WYBRANY FRAGMENT =>
CO2: Będzie twarda polityka rządu

Twarda polityka rządu i coraz większa świadomość w instytucjach europejskich, że w kwestii pakietu klimatycznego nie można oczekiwać od Polski, by "sama sobie podcięła żyły", powinny przynieść efekt - ocenia prezydent Bronisław Komorowski.

"Jestem przekonany, że pani premier Ewa Kopacz będzie prezentowała bardzo daleko idącą determinację w walce o polskie interesy na europejskim szczycie klimatycznym (...). W moim przekonaniu ma ona bardzo dużą szansę na sukces" - mówił Komorowski wczoraj wieczorem w TVP Info.

Jak dodał, sukces ten powinien być wypadkową kilku kwestii. "Zarówno twardej jak i konsekwentnej polityki prezentowanej przez premier Kopacz (...) oraz docierania do europejskich instytucji przekonania, że nie można oczekiwać od Polski żeby +sama sobie podcięła żyły+; polska energetyka jest i długo jeszcze musi być oparta o węgiel" - podkreślił.

Reklama

Prezydent wyraził nadzieję, że instytucje europejskie dojdą do wniosku, że w przypadku Polski jest konieczne stawianie "na coś innego". - Aby zachowując produkcję energii elektrycznej z węgla - o co się bijemy cały czas i pani premier zabiega - jednocześnie postawić na zmniejszenie emisyjności CO2 w wyniku produkcji energii elektrycznej właśnie z węgla. Do tego potrzebne są pieniądze europejskie: na przebudowę technologii, na wdrożenie nowych rozwiązań, urządzeń, itd. Jest więc o co zabiegać w Unii Europejskiej - stwierdził.

- Na końcu trzeba być jednak gotowym na kompromis, który oznacza, że się nie uzyskuje wszystkiego. Chodzi jednak o to, aby Polska uzyskała bardzo wiele i w moim przekonaniu premier Kopacz ma ogromną determinację w tym obszarze - zaznaczył.

Prezydent apelował też, by wszystkie siły polityczne wspierały i pomagały szefowej rządu w tych staraniach. "Tu jest wielkie wyzwanie do wszystkich sił politycznych (...). Wspieranie polskiego premiera w zabieganiu na gruncie instytucji europejskich i jednocześnie gotowość do pewnego kompromisu w tym zakresie" - mówił. - To trzeba budować i tu jest miejsce nie tylko dla koalicji, prezydenta, rządu, ale także i dla opozycji - podkreślił Komorowski.

Na 23-24 października zaplanowano w Brukseli szczyt UE, który ma uzgodnić nowy cel redukcji emisji CO2 w Unii Europejskiej po 2020 r. KE zaproponowała na początku roku 40-proc. cel redukcji emisji CO2 w ramach projektu polityki energetycznej i klimatycznej UE do 2030 r. Zaproponowała też ogólnoeuropejski cel udziału energii ze źródeł odnawialnych na poziomie 27 proc. Obowiązujący do 2020 r. pakiet energetyczno-klimatyczny zakłada 20-proc. redukcję emisji CO2 i 20-proc. udział energii odnawialnej.

PODANE POZYCJE =>
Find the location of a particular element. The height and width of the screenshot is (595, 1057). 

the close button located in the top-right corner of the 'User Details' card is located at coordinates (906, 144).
---
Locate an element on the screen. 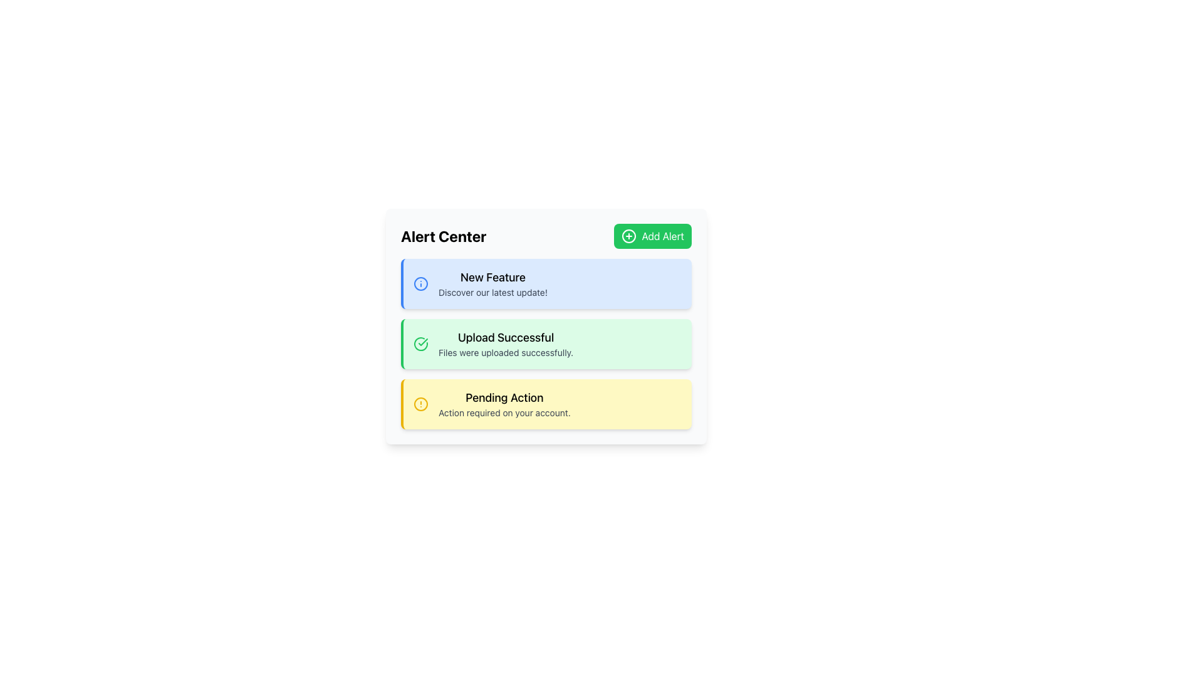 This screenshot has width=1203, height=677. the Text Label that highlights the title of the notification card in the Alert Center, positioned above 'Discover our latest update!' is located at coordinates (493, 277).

ZADANIE PISEMNE =>
Jaki ogólnoeuropejski cel udziału energii ze źródeł odnawialnych zaproponowała KE według wybranego fragmentu?

ROZWIĄZANE ZADANIE =>
KE zaproponowała cel udziału energii ze źródeł odnawialnych na poziomie 27 proc.